Watching this journey and following it up very closely, I realized the importance of woman empowerment more than ever in my life. Doctors helped but she literally saved her husband from the mouth of death. She denied to be bogged down. She pulled her contacts, professional networks, friends and families for necessary help and assistance. She was not just a helpless woman outside of ICU updating exhaustingly about the improvement and condition of Krishna to every single visitor and well-wisher at the hospital. She was bold and relentless. She did not sleep. Nights were longer than she ever thought they could be. She did not eat right either. She was physically exhausted beyond the limit. But she was never downtrodden. Instead she mobilized her inner strength, good wishes and reached out for help from her colleagues, seniors and friends. People responded to her call. Both husband and wife had earned enough good hearted people which they considered as their only wealth. Money was never their priority. They never compromised with their integrity and ethics to make money.
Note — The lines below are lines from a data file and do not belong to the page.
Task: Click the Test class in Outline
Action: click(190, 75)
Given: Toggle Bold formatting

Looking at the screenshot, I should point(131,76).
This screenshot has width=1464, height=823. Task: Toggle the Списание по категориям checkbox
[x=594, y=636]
Smita raised her voice against crooked means of making fortune in her personal and professional life. She was even framed for it. It did not deter her. She was vocal and fierce. She was a role model in her professional circle. She has remained tough and strong.
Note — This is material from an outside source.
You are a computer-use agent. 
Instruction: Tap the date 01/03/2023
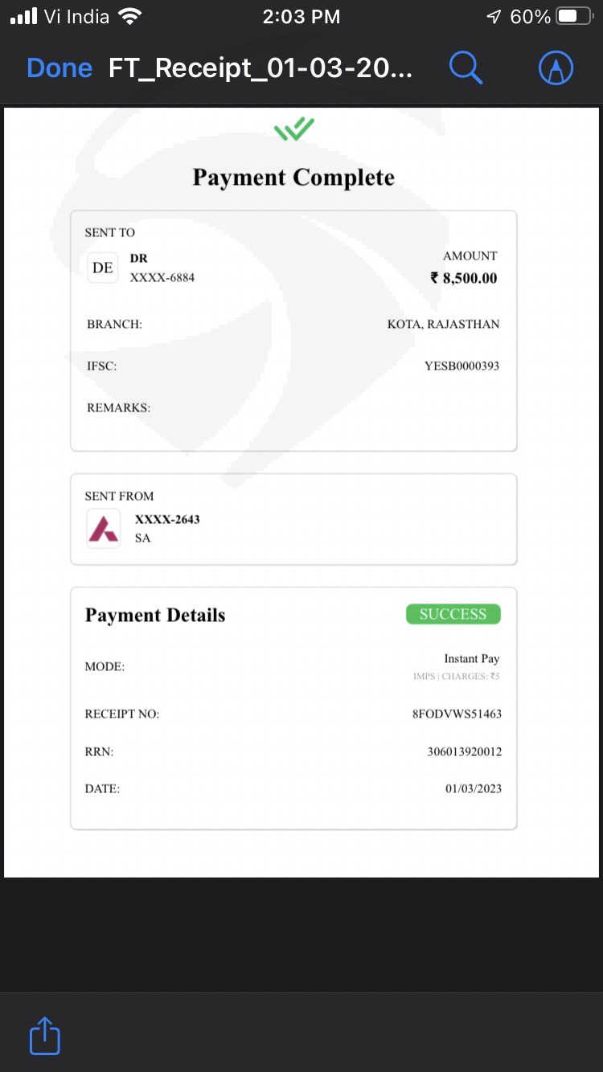[x=473, y=788]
Most men in our society see a strong woman as intimidating because they have been raised and lived their whole lives seeing women as timid, restricted and dependent. For them, women are good as long as they do not speak for equality.
It is not hard to notice that they find it difficult to accept such unconventional woman like Smita. But times have changed. More and more families are raising their daughters equal to their sons without any disparity in terms of educational opportunities and resources of self-development. Consequently, more and more women these days are educated, empowered and strong. An empowered woman is a blessing in troublesome situation of life. So, when you hear empowerment of woman and equality, bear in mind it is for all of our good. There is nothing to feel allergic about it. It is good for families, communities and the whole world. I wish every household in Nepal is raising future Smitas—compassionate, bold, educated, dauntless and, above all, empowered women.
I also wish that Nepal soon becomes a road accident-free country.